__Page excerpt__:
===
What follows might oversimplify the points I have made in my earlier pieces. For a more complete understanding, I invite readers to review Free Will—R.I.P., Parts 1 and 2 in the Archives for October of 2013 and Free Will Revisited that can be found this month (January 2014).

It helps to know that I have a deep interest in science, that I am a voracious reader and that I have a lawyer’s experience in courtrooms and how the American judicial system works, fails to work and undermines the concept of justice. Reader misconceptions have shown that I erred in assuming that readers think as I do. They do not. It is impossible. Nobody’s fault, it just is.

Points Considered—

That said, these points are intended to show my thought process and are definitely not written in order of importance.

Before listing my thoughts, please repeat out loud three times the following: “I MUST NEVER ASSUME THAT OTHERS THINK AS I DO.”

  •  Free Will is a delusion arising out of religion. God is said to have endowed humans with the ability to discern right from wrong. Right is rewarded. Wrong is punished.
  •  Free will is a harmful delusion in both religion and the law because it overlooks the inability of some individuals to conform their behavior to the dictates of society.
  •  Free Will is is based on two assumptions: a) that we could have behaved differently and b) that we are the conscious source of most of our thoughts and actions. This definition comes from Sam Harris’s treatise titled Free Will and is intended to state the way free will is commonly understood. It is not my position nor is it Harris’s.
  •  Scientific research has established the primacy of genetics and the environment and their influence on humans as well as in laboratory animals.
  •  As of now, genes are unchangeable but can sometimes be influenced in utero by environmental factors. Environmental influences are many and changeable.
  •  Human examples abound showing the negative effects of genetic and environmental factors. Societal racial inequality results in heavily skewed criminal prosecution of minorities.
  •  Brain pathologies are often found in criminals indicating that their thinking does not correspond with those possessing arguably ”normal” brain activity.
  •  Free will has been absorbed into the judicial process. Right and wrong are present and usually determinative.
  •  Laws are varied. Some laws are well-written, clear and commonsensical; some are vague, over-broad or unreasonable; some are politically motivated to demonstrate a tough-on-crime philosophy; some are just plain silly. Enforcing them uniformly is impossible and even undesirable. They are written to conform to societal norms or temporary passions. Some reflect current thinking while most do not.
===
__Excerpted records__:
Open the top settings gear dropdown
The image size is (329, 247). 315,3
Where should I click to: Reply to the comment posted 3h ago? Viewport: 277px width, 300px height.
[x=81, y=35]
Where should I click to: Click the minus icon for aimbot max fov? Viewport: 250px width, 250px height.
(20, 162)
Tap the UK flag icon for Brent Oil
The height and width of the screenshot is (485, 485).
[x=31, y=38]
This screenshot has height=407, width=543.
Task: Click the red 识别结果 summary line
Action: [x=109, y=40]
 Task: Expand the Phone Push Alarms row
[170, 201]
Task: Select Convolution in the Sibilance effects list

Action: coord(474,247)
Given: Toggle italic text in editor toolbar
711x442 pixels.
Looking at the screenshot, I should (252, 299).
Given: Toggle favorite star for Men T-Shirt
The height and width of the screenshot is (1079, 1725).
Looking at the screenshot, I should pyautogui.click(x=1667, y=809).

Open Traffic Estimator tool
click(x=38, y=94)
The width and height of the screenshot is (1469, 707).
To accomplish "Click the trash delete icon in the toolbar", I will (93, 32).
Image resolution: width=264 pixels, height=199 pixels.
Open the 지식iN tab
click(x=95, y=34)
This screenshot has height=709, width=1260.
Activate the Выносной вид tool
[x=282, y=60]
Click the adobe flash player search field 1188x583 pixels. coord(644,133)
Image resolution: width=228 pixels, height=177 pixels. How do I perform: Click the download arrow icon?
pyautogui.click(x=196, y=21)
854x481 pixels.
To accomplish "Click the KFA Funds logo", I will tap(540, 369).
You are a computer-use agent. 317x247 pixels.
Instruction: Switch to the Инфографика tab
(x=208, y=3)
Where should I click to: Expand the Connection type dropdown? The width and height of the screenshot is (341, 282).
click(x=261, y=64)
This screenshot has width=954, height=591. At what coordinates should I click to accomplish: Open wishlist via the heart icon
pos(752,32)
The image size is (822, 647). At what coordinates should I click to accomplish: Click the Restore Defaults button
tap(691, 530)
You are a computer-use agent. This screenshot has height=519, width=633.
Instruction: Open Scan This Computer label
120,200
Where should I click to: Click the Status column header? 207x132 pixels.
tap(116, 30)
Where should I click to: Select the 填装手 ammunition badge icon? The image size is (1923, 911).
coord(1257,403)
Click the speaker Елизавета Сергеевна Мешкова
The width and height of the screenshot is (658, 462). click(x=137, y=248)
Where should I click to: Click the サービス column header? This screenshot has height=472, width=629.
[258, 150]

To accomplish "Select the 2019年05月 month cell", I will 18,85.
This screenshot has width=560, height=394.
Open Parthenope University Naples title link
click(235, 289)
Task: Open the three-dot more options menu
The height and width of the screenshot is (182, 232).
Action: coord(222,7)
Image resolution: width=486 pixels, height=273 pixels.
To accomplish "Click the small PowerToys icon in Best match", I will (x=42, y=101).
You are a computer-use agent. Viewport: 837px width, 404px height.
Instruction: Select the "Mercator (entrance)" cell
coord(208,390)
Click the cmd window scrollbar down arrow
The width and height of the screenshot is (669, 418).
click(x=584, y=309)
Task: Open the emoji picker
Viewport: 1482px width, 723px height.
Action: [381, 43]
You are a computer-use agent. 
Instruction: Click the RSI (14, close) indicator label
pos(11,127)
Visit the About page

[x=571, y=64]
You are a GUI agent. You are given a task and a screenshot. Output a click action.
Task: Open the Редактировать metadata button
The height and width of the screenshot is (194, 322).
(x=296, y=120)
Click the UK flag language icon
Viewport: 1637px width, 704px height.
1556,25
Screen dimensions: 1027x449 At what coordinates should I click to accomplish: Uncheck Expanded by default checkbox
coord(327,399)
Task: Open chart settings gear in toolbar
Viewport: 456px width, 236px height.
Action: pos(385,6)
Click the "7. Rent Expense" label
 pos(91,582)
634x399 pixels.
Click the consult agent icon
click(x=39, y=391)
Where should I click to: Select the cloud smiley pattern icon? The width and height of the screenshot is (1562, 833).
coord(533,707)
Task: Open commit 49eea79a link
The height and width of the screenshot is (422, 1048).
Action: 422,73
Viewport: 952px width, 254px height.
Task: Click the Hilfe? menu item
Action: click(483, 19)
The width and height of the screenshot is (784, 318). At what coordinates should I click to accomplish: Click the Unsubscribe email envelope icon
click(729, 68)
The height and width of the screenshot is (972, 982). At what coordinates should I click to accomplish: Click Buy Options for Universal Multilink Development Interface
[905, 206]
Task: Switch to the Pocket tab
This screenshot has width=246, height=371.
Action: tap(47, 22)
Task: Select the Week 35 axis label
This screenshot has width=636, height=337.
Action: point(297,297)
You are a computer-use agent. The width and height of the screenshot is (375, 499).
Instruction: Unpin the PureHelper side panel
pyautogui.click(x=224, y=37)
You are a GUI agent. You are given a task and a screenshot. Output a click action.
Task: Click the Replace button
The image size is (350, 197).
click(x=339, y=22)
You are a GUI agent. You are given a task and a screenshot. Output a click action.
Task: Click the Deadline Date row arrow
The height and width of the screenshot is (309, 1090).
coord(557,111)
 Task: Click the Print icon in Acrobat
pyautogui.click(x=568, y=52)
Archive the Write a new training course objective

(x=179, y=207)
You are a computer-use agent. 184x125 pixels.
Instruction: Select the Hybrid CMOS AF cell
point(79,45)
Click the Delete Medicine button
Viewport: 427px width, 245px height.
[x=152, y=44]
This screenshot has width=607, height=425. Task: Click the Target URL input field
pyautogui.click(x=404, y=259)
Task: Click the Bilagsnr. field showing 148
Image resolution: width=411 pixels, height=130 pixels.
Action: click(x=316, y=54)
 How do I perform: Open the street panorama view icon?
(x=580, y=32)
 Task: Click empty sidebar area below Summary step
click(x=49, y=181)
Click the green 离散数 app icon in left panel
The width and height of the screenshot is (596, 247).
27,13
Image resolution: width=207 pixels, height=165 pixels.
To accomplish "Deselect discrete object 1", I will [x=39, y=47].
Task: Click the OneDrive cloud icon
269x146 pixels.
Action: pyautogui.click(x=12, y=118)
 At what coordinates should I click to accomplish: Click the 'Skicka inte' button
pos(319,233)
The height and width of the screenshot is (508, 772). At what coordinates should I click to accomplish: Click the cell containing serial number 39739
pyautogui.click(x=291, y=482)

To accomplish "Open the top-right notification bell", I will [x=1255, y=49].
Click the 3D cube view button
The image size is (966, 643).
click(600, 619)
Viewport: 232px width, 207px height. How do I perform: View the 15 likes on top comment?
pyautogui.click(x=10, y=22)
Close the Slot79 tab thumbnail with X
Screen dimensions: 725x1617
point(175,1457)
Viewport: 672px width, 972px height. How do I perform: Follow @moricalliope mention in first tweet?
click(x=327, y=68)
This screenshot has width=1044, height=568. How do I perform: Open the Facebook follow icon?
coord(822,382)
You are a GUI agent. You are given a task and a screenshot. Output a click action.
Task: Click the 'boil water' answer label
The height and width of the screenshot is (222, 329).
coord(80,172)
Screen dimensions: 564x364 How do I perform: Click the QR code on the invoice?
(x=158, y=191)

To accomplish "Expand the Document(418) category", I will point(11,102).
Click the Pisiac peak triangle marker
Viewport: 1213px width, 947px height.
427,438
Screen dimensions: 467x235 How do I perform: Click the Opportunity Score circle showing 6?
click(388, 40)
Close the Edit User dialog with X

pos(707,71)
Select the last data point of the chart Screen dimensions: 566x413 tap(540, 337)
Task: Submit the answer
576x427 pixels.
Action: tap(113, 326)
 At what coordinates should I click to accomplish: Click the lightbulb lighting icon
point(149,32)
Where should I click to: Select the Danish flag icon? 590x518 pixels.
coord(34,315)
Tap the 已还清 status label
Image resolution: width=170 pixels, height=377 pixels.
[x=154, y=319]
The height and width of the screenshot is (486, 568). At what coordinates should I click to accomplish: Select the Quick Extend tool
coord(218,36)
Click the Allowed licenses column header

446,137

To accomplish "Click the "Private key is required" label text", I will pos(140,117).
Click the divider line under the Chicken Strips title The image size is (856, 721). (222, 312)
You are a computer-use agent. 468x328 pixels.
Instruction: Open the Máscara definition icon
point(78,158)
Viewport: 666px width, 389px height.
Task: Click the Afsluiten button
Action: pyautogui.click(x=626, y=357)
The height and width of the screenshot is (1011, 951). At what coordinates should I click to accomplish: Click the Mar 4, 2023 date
===
__Activity__:
In the free will essay, rewrite the stretch from "Points Considered—" through "dictates of society.", substituting "faith" for "religion". The items come from a separate source, unrelated to the free will essay.

__Answer section__:
Points Considered—

That said, these points are intended to show my thought process and are definitely not written in order of importance.

Before listing my thoughts, please repeat out loud three times the following: “I MUST NEVER ASSUME THAT OTHERS THINK AS I DO.”

  •  Free Will is a delusion arising out of faith. God is said to have endowed humans with the ability to discern right from wrong. Right is rewarded. Wrong is punished.
  •  Free will is a harmful delusion in both faith and the law because it overlooks the inability of some individuals to conform their behavior to the dictates of society.